It’s a strange state of affairs when the comedy channels break more important stories than the news shows. Just last week a report by Wyatt Cenac, from the John Stewart show set off a firestorm of discussion on the blogosphere. HR 3472, a bill proposed by former Congresswoman Kathy Dahlkemper, would have offered incentives (insurance discounts) for healthy behavior (not smoking, losing weight, controlling cholesterol) was defeated in committee not by partisan politics (both parties were in favor of the bill) but by intense lobbying efforts from the American Diabetes Association (ADA), the American Heart Association (AHA) and the American Cancer Society (ACS).
Why would the big three associations, which are supposedly for health and prevention, oppose legislation that rewards improved health? According their perfectly jumbled released statements:
“The impact of these provisions would have been to penalize people with pre-existing health conditions and certain health risks who could not meet these targets by charging them more for their health care. In addition, the legislation would have applied to health plans sold in the individual market, where people do not have the support of a formal workplace wellness program to help them achieve these goals.”
“This bill might open the door for discrimination of people with pre-existing conditions, and also those who are genetically predisposed to these conditions.

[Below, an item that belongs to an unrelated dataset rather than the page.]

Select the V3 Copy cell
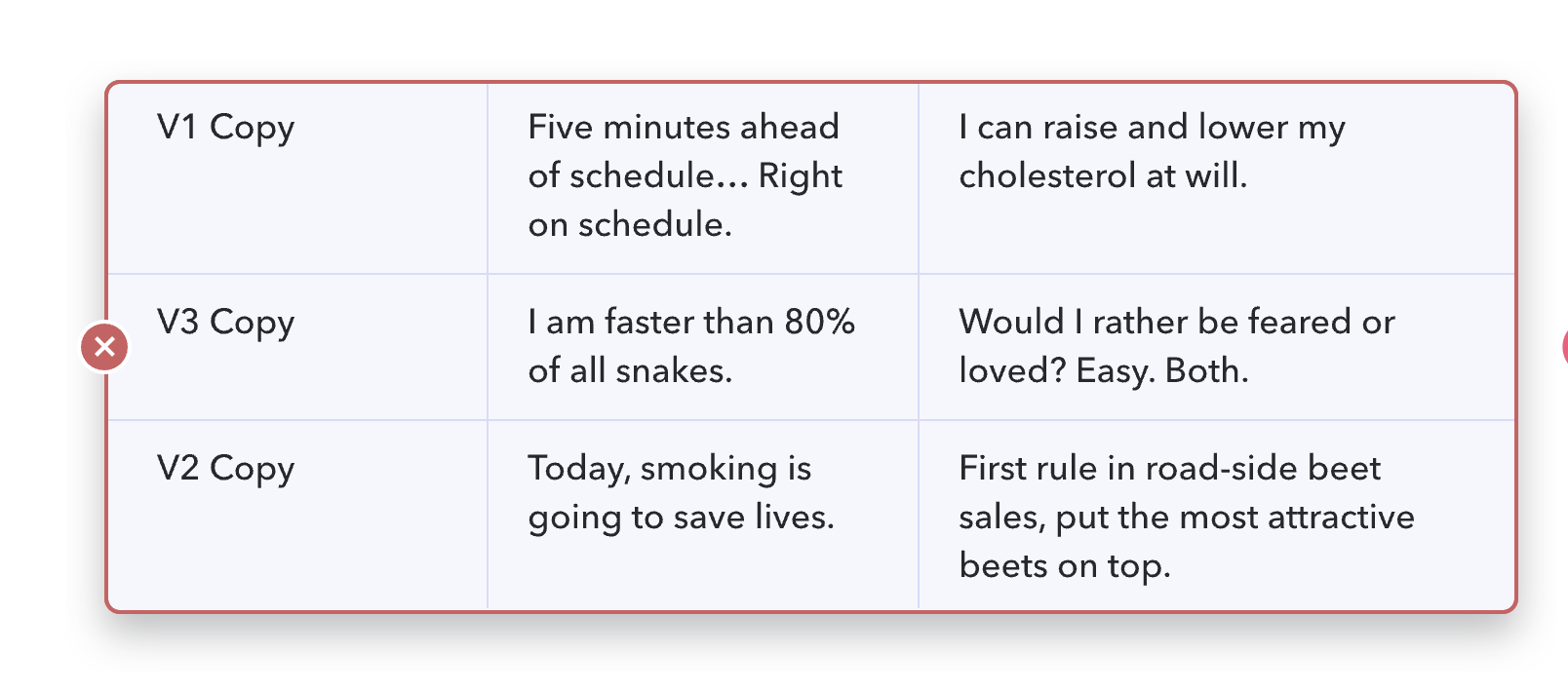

Most importantly it would restrict access to healthcare to those who need it most and research has shown that this has a negative effect on health.”

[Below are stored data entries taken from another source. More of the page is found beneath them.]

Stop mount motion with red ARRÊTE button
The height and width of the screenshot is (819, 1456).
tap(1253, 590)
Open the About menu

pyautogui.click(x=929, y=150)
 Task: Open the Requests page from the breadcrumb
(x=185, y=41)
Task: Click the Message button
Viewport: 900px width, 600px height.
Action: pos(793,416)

“In fact, the bill would have enabled employers to reduce the health care premiums of people who met specific health targets (such as not smoking or maintaining low blood pressure), but also penalize people with pre-existing conditions who could not meet the targets by charging them more for their health coverage. The Society supports comprehensive wellness and health promotion programs that utilize incentives, such as discounted gym memberships, for employees. But we oppose restricting access to health care for those who need it most.”

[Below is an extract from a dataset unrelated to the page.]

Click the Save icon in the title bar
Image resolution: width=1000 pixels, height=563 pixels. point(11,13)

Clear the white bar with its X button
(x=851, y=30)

If their stated opposition is understood correctly, it boils down to, unless everyone benefits from these discounts, no one can benefit. Aside from the absurdity of this argument for the essentially capitalist endeavor that is our insurance industry, in what strange twist of reality did smoking and eating junk food cease to become choices? And how does offering incentives for eliminating said activities, equate with penalizing those who choose not to partake? Even those with genetic predispositions to high blood pressure, high cholesterol or diabetes would benefit from not smoking, from eating healthier and exercising more. What do you think?